[EXCERPTED PASSAGE — start]

Hello Friends.In the coming week I will show you some of my adventurous weekend. Attached to my message today are a few photos of the first part of the adventure.
Kids, and us doggies for sure, know mud is good. Whether squished between the toes, splashed up from a big puddle, or patted into inedible but indelible “pies,” mud attracts little children as quickly as cupcakes and puppies.
For all of us, after the frozen frostiness of this past Winter, who isn’t looking forward to the Spring softening of hard, unyielding ground. There is something elemental, even primeval about mud. We instinctively recognize that moist, mushy earth is a sign of fruitfulness, fulfillment, and fun.
But if you don’t have melting snow or spring rains to make solid ground into malleable mud, then you have to get water from some other source. In John 9:1-41, John’s detailed re-telling of Jesus healing of a man who had been “born blind,” that water source comes from saliva.
Jesus spits on the ground and “made mud with the salvia,” an action that would delight all children, but was an absolute symbol of uncleanness and pollution to the reigning religious authorities. Blood, sweat, spit, all those “icky” human fluids were considered not just to be unattractive. They were deemed absolutely repulsive and ritually unclean. Spittle was considered to be a pollutant, and even today, to spit upon someone is the ultimate sign of contempt.
But when Jesus encountered the man who was “born blind,” an individual who had been “blind from birth,” someone who had never received the gift of sight, he responds by spitting. We cannot know for sure whether this man had nothing in his eye sockets, just a cavernous hole, or whether his eyes were born deformed and defective. The fact that Jesus’ action recreated the first act of creation, where God creates materiality out of mud, suggests the former, but it is only speculation.
What isn’t speculation is that “in the beginning” God created the cosmos and the earth. Upon the earth the first priority was water in order for life to emerge. It was only after a stream of water rose up from within the ground and watered “the whole face of the earth” (Genesis 2:6) that God gathered together the moistened dirt and “formed Adam” from the clay. The first “mud pie,” made from the creative touch of the divine on clay, that simple combination of dirt and water, resulted in nothing less than the first human being.
Jesus’ mud ball locomotions suggest, as I already suggested, that this man did not just have blind eyes, but that he had no eyes. Jesus didn’t just “heal” his blindness. Jesus created sight — giving eyes to one who had been “born” without eyes. Jesus’ act of combining creative moisture with the dirt of the earth to make miraculous mud was a recreation of the first act of creation. God created life from where there had been nothing. Jesus created eyes from where there had been nothing.

[EXCERPTED PASSAGE — finish]

● INSTRUCTIONS
(A) Transcribe the passage on mud, starting at the words "What isn’t speculation" and stopping after "first human being.".
(B) Restate the paragraph of the passage on mud that begins "Jesus spits on the ground" as a short bulleted list that keeps its main facts.
(C) Take the reflection on mud and the healing of the man born blind further, writing on from its last sentence.

[SUPPLIED INFORMATION — start]

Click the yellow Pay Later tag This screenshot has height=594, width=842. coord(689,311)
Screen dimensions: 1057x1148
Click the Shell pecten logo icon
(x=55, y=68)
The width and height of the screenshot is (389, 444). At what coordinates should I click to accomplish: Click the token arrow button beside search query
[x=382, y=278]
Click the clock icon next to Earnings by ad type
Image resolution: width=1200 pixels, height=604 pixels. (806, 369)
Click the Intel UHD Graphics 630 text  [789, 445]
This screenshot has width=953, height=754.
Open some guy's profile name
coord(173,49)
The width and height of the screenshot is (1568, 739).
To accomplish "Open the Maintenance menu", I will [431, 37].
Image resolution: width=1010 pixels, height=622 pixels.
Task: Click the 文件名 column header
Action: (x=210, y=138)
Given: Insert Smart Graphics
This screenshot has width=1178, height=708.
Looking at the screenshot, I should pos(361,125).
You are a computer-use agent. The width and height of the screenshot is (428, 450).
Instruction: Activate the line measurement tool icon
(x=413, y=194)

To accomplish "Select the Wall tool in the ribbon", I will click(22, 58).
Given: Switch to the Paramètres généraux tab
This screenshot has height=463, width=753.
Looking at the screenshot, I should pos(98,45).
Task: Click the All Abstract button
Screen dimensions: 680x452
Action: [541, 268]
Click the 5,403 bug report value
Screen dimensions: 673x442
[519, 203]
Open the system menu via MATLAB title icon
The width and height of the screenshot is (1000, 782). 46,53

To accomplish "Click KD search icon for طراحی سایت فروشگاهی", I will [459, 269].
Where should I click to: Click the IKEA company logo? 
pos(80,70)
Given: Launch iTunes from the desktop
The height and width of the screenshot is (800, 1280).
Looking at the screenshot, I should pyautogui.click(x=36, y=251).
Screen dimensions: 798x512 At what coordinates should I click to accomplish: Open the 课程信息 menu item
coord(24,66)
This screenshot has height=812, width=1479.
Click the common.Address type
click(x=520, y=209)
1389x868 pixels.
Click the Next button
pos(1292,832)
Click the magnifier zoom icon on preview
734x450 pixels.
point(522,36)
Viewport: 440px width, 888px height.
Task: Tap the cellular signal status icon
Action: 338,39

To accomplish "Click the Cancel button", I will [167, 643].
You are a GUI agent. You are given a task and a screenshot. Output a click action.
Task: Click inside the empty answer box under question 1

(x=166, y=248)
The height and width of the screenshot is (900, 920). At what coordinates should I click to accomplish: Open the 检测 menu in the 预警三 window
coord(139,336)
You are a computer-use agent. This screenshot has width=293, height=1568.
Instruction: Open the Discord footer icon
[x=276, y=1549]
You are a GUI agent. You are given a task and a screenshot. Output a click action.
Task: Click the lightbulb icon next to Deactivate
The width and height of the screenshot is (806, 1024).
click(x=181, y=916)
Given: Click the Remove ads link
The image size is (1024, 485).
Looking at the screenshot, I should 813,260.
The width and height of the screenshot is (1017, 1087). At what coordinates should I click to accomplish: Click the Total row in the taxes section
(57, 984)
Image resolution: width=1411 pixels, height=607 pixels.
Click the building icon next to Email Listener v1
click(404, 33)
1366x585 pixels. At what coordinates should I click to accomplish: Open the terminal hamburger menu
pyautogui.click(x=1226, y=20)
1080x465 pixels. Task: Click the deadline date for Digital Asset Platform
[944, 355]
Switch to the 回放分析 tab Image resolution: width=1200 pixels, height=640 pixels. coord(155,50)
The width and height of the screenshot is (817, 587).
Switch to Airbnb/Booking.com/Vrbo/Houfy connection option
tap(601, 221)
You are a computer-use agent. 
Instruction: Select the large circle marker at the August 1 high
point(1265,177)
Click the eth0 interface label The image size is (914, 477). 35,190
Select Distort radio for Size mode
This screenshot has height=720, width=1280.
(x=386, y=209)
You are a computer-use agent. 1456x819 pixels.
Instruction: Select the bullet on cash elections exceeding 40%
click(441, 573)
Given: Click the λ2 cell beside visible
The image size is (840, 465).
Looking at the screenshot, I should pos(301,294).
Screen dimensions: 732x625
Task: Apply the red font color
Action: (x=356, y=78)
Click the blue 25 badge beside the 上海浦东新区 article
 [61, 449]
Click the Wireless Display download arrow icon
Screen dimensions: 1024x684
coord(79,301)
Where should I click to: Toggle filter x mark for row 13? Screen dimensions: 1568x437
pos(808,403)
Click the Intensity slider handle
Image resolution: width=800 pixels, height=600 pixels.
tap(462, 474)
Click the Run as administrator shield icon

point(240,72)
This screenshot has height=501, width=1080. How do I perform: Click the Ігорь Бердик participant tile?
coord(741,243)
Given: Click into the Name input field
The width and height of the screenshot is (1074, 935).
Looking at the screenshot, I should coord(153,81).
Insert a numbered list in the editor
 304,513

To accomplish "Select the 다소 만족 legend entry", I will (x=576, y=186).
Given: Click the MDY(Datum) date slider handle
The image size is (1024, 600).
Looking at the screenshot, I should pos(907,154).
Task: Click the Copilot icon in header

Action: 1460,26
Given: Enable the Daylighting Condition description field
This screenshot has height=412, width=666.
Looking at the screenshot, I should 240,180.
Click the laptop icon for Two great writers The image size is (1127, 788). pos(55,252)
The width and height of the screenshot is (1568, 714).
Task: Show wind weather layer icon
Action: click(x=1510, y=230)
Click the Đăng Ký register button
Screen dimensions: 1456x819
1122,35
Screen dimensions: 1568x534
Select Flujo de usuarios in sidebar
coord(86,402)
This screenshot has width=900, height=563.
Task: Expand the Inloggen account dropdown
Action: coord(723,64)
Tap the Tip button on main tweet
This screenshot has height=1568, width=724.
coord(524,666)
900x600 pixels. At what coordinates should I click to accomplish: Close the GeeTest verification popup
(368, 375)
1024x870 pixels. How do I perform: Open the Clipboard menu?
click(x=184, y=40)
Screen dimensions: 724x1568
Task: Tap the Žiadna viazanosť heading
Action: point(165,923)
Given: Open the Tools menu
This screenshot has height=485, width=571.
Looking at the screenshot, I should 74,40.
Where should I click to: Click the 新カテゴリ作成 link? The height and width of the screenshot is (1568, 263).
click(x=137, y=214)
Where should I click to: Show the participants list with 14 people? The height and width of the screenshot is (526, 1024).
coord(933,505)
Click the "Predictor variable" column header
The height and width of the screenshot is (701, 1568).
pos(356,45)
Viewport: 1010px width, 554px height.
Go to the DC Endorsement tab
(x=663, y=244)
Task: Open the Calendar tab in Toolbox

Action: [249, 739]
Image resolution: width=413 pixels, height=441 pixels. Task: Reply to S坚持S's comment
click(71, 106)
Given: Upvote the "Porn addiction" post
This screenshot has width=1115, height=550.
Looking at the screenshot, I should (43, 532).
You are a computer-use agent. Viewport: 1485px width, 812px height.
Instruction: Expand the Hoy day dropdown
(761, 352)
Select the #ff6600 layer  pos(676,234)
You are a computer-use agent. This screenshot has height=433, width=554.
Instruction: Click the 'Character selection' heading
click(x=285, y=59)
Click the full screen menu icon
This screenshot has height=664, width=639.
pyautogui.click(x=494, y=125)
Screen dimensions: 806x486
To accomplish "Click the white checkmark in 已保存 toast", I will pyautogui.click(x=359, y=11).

[SUPPLIED INFORMATION — finish]

● RESULTS BY TASK
(A)
What isn’t speculation is that “in the beginning” God created the cosmos and the earth. Upon the earth the first priority was water in order for life to emerge. It was only after a stream of water rose up from within the ground and watered “the whole face of the earth” (Genesis 2:6) that God gathered together the moistened dirt and “formed Adam” from the clay. The first “mud pie,” made from the creative touch of the divine on clay, that simple combination of dirt and water, resulted in nothing less than the first human being.

(B)
- Jesus spits on the ground and makes mud with the saliva.
- Children would love this, but the religious authorities of the time saw it as a clear symbol of uncleanness and pollution.
- Human fluids such as blood, sweat and spit were thought not only unattractive but repulsive and ritually unclean.
- Spittle was treated as a pollutant.
- Even today, spitting on someone is the ultimate sign of contempt.

(C)
When Jesus spat and made a poultice of salvia and dust, creating a salve that saved a blind man’s spirit and provided him with his first experience of sight, Jesus continued the Creator’s creativity and embodied the essence of divine creativeness.
Yet as with everything that God made good, “mud” had also taken on a bad reputation. The doctor who helped set the leg and sent packing Abraham Lincoln’s assassin, Dr. Samuel Mudd, brought about the curse, “your name is mud!” In Jesus’ day the excretion of saliva combined with dirt making mud would have been a highly unclean event. Mud was bad, and by association so was everything associated with any dirt and water combination.
But there is another way to use mud. And ironically the only way to describe all of the nay-sayers, doubters, and guffaw merchants questioning Jesus’ actions and the healing he had brought about uses another “mud” term. The Pharisees and doubters and attackers who berate the healed blind man can only be seen as “mud slingers.” They are individuals who cannot see the miraculous healing power of God, but can only see the basic elements of dirt and spit, the basic facts of a blind beggar and a Sabbath day afternoon.
In the “Harry Potter” genre of children’s books some of the “pureblood” wizard families proclaim their superiority over those who unexpectedly are born with wizarding gifts in non-magical families. Those pure blood wizards assert that those not from wizarding bloodlines are “mud bloods.” They are inferior. Dirty. Polluted. Impure. It is a children’s book lesson in the ridiculousness of racism.
The truth is that we are all “mud bloods” — we are all children born from the creativity of God upon the mud bank of the first squishy shore of creation. Mud is our common mantra. And mud is our makeover. Why do people use mud facials to remove impurities and toxins? Because of the cleansing, restoring, curative powers of mud. Even spit is a cleansing agent, as every antique restorer knows. There are enzymes in spit that remove grime without destroying what’s underneath. Salivas act upon lipids and proteins that dissolves dirt but doesn’t harm the paint. Spit is restoration. Godspit is divine restoration and purification.
The majesty of God revealed in this one man’s story is the restoration of the sight of all humanity through our willingness to come to the One whom God "sent" and to be washed, cleansed, and restored, and forgiven by the "Living Water." The anointing with clay and saliva is the finishing of God’s creation of us . . . making us again whole through the salve and salvation of Christ.
You know who totally gets this whole mud makeover/Godspit thing??
That's right, my buddy Bert. No dog does mud like him.